Letter from Chris Bryant MP, Deputy Leader of the House of Commons (P 10, 2008-09)

  Thank you for your letter of 15 October to Harriet Harman. 1 have been asked to reply.

  I agree with your suggestion that the way forward is to conduct a further trial involving all bills in the current Session. This will be the only way to gauge accurately the resource implications of the process. However, I believe that we should have some idea from the outset of what the measure of success or failure will be.

  The production of explanatory statements has significant resource implications. For Parliamentary Counsel, it is additional work that is usually carried out when they are up against a tight deadline for the tabling of amendments. For the Public Bill Office, there is the additional vetting process, and the House must also bear the additional printing cost. This inevitably consumes resources, mostly in the form of officials' time, which would otherwise be devoted to other aspects of the legislative process. There is some danger that it might compromise the first-rate service that Ministers receive from Parliamentary Counsel and that the House receives from the PBO. This is not something that can easily be addressed by the deployment of additional staff, as the drafting and vetting of the amendment and statement go hand-in-hand and need to be carried out by the same person.

  We would therefore want to be absolutely confident that the extent to which resources were diverted from the core tasks of drafting, tabling, processing and printing amendments was proportionate to the benefits achieved. This means that we also need to see clear evidence of benefit. This might be, for example, if the greater use of the process by back-bench Members enabled Ministers to give fuller responses in debates in committee, or if there were other evidence that Members found the Government statements more useful than other forms of briefing which the Government might supply to them or other services which the PBO might provide.

  I also think we need to be able to bring the trial swiftly to an end if there is evidence that it is causing acute problems in the offices concerned.
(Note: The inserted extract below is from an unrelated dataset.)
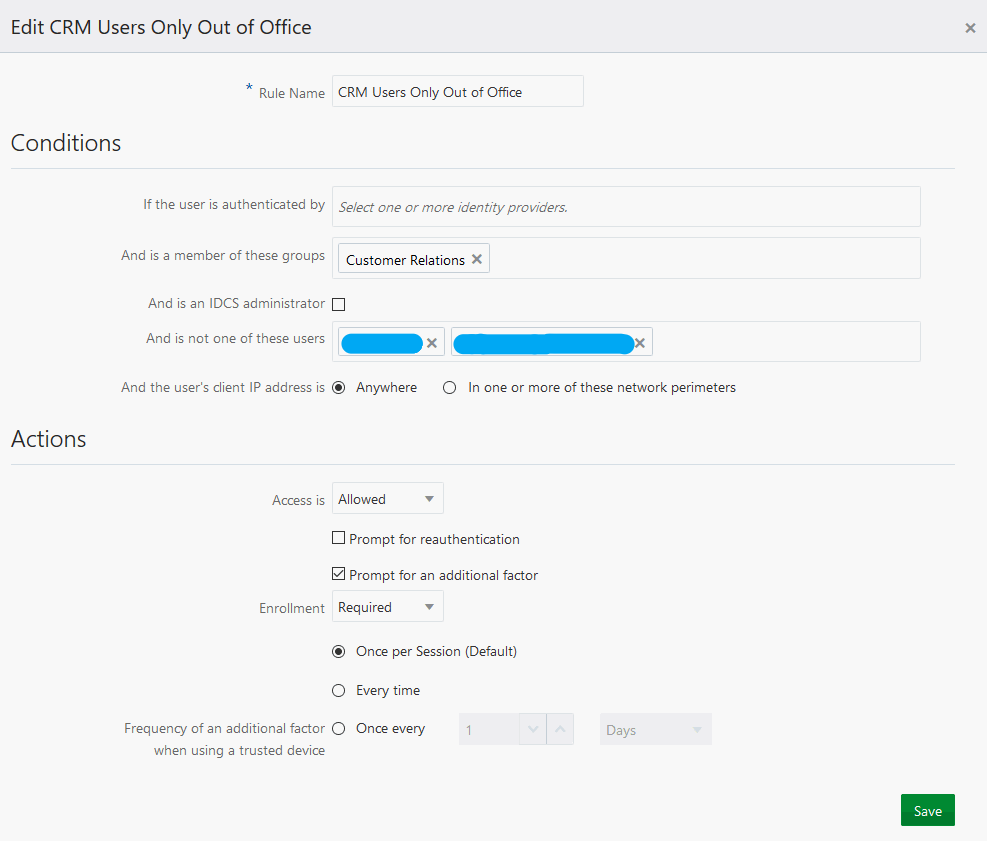Uncheck Prompt for an additional factor

point(339,575)
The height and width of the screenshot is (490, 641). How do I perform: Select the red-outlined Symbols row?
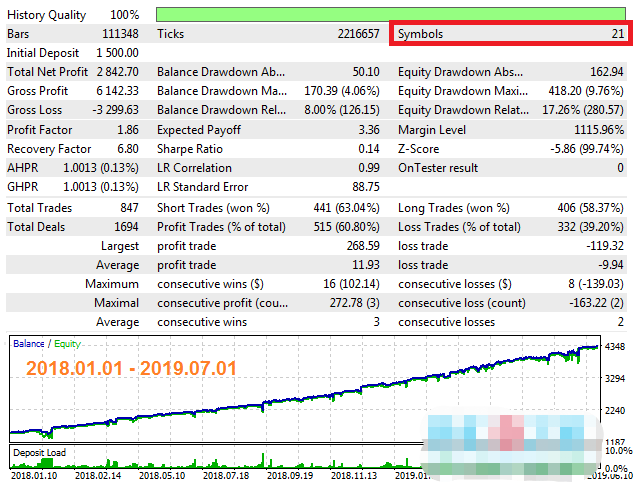511,34

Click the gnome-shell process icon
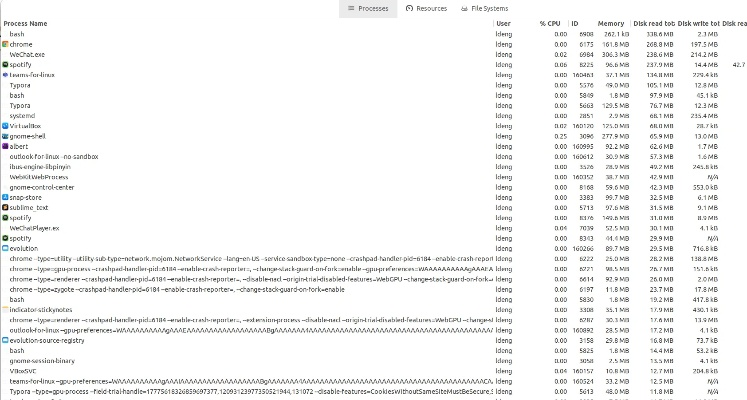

  I would not like this to become too formal an exercise. Hard outcome measures are difficult to come by and any appraisal of the process will depend to a large extent on the judgement of public bill committee members.

  But I think we should be clear that this is a test of the costs and benefits of the process and we should be prepared to conclude, if that is where the evidence points, that the necessary resources could be of more use to Members if they were deployed in other ways.

  I am copying this letter to the Chairman of Ways and Means, the Clerk of Legislation and First Parliamentary Counsel.